> [Text segment]
* Begin *

You have to schedule meetings with the SME. You have to speak with the business executives to figure out the learning objectives. You have to know the target audience. It seems you have your hands full. Why should you bother to rack your brains and think of a story? Why would you need to tell a story in an eLearning course?
Stories hold enormous power over our minds and hearts for a reason. They are how we think, how we make sense of information, how we define ourselves, and how we persuade others. According to a recent article in Psychology Today, stories continue to hold power in this digital age because the human brain hasn't evolved as fast as technology and it's only through stories that we can connect to the various digital platforms and media messages out there today.
Stories can improve your eLearning courses, not only making then more instructionally effective but also more engaging.
How Do Stories Create Emotional Engagement?
Human beings are emotional creatures. We would rather ask a friend or a co-worker for advice than rely on a manual. The image of just a swanky car doesn't excite us. But when the advertisers claim it can pack in the whole family (Timmy included) and picnic paraphernalia, we suddenly begin toying with the idea of buying it. We all have a soft spot for the underdogs. Emotions sway us, and we feel inspired when we can relate to the protagonist or the circumstances in the story.
Here's how stories make an eLearning course more engaging:
Stories emotionally connect with learners.
There is a child inside every one of us. It loves stories. It goes wide-eyed with wonder reading about or listening to the exploits of its heroes. It cheers the hero and bays for the villain's defeat. The child is emotionally involved with the story. When you weave stories into your eLearning courses, you can connect with your audience emotionally. When you create an emotional connection with your learners, you are a step closer to making them believe in the value of your content; you are making them want to learn even more.
Stories whet our curiosity.

* End *

> [Written tasks]
1) Rewrite the storytelling passage starting at "Stories hold enormous" and ending at "also more engaging.", putting "gadgets" in place of "technology".
2) According to the storytelling passage, what are the four things that stories are how we do?

[Item position entries]
* Begin *

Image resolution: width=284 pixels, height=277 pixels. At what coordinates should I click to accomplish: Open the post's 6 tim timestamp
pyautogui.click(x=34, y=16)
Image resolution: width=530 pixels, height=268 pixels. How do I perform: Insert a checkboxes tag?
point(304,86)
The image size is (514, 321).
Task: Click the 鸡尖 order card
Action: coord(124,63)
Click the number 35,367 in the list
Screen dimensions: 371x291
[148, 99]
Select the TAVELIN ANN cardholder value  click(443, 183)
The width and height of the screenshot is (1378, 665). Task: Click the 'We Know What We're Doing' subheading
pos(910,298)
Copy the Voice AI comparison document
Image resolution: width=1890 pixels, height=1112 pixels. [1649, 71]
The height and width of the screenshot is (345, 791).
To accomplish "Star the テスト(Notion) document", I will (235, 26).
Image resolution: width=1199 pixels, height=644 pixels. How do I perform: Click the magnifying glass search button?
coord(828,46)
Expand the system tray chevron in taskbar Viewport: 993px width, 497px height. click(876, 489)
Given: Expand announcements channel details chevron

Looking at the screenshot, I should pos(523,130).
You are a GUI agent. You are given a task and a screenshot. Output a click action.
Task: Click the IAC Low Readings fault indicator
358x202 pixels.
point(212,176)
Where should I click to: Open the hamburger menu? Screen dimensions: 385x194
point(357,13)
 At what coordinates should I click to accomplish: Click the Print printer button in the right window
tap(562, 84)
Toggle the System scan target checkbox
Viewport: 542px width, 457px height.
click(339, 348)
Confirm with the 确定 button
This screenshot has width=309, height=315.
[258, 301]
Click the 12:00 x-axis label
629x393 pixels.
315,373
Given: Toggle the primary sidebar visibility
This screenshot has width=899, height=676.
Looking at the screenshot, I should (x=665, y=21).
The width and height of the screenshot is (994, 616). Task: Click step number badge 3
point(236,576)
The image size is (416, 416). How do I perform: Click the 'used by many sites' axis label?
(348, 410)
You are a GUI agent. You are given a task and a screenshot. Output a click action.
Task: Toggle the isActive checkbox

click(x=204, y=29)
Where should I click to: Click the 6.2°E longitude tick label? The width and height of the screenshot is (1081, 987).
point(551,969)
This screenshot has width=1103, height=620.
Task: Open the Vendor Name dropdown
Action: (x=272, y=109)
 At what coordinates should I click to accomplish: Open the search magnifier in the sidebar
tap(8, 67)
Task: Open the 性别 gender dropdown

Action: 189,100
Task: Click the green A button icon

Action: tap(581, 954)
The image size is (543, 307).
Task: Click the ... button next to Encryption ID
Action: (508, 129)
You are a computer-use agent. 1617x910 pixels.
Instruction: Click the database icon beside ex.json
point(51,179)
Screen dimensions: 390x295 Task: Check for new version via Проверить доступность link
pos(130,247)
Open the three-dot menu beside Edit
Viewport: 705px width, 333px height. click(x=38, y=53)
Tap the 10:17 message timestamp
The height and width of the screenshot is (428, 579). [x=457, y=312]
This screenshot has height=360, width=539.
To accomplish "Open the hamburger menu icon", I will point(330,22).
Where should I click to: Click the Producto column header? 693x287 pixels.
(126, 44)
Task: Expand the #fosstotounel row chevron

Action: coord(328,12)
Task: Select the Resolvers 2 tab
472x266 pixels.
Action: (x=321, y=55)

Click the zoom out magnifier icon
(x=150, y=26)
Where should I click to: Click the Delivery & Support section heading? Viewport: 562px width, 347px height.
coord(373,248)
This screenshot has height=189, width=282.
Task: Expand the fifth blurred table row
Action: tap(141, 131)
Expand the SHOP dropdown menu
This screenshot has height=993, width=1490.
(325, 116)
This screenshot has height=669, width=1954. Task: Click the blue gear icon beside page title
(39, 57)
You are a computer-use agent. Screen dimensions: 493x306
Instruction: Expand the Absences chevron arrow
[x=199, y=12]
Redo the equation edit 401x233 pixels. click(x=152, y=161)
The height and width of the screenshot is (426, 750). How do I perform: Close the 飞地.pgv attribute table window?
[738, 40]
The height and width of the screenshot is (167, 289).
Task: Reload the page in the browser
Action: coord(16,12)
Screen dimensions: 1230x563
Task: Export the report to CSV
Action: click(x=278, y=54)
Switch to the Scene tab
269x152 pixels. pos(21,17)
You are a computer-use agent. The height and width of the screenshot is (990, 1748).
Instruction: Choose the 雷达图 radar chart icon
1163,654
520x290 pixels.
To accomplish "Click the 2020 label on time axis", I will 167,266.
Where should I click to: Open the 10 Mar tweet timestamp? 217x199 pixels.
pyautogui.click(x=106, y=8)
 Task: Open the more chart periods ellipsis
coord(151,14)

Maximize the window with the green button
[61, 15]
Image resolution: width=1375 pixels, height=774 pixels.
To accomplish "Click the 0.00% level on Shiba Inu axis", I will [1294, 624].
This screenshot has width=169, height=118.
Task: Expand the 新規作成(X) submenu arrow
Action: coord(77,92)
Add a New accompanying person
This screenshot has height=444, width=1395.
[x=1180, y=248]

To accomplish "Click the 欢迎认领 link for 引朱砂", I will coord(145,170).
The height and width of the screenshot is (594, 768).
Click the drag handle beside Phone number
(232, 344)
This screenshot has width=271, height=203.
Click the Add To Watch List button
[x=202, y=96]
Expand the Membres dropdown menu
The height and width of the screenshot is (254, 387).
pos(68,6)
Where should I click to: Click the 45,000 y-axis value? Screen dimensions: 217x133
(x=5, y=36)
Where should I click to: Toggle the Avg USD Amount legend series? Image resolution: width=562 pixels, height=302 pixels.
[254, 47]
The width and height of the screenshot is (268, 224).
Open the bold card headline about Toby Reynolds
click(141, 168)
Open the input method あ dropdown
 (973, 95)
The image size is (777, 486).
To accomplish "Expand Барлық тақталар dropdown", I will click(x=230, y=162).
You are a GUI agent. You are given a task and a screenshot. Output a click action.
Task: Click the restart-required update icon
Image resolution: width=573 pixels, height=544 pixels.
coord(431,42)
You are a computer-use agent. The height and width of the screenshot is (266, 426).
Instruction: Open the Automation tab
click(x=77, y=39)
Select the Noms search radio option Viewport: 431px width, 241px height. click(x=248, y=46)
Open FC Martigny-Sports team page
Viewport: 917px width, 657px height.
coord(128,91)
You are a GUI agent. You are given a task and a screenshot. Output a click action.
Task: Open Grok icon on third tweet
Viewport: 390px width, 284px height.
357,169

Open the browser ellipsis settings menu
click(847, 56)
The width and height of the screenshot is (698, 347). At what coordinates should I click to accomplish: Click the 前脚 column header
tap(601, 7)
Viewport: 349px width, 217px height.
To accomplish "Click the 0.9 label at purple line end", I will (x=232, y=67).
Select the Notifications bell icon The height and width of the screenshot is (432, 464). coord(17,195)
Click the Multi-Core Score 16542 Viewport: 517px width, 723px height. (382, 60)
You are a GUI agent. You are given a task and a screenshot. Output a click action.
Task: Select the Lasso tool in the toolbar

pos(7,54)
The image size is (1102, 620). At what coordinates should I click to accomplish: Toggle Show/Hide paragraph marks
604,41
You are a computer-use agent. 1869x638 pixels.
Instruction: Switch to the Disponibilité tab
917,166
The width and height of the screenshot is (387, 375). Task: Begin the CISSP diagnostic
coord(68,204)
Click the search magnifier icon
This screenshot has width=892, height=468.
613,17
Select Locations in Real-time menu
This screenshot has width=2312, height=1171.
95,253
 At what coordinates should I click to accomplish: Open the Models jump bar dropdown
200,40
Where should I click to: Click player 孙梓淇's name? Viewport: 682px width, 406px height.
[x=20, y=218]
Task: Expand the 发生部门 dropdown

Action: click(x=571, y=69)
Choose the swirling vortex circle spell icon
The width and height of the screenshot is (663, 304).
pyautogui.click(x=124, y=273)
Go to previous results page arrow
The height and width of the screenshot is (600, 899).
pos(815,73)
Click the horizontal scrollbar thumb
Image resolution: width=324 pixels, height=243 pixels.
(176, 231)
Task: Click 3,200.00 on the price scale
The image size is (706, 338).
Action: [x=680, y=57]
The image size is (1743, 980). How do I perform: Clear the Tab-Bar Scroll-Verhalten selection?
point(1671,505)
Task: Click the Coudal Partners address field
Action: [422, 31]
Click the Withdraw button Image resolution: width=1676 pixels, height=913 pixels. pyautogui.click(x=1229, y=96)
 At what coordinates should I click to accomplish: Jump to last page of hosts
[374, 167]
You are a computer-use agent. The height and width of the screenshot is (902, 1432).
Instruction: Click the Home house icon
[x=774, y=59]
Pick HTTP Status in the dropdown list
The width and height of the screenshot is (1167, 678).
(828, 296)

* End *

> [Outputs by task]
1)
Stories hold enormous power over our minds and hearts for a reason. They are how we think, how we make sense of information, how we define ourselves, and how we persuade others. According to a recent article in Psychology Today, stories continue to hold power in this digital age because the human brain hasn't evolved as fast as gadgets and it's only through stories that we can connect to the various digital platforms and media messages out there today.
Stories can improve your eLearning courses, not only making then more instructionally effective but also more engaging.

2)
- How we think
- How we make sense of information
- How we define ourselves
- How we persuade others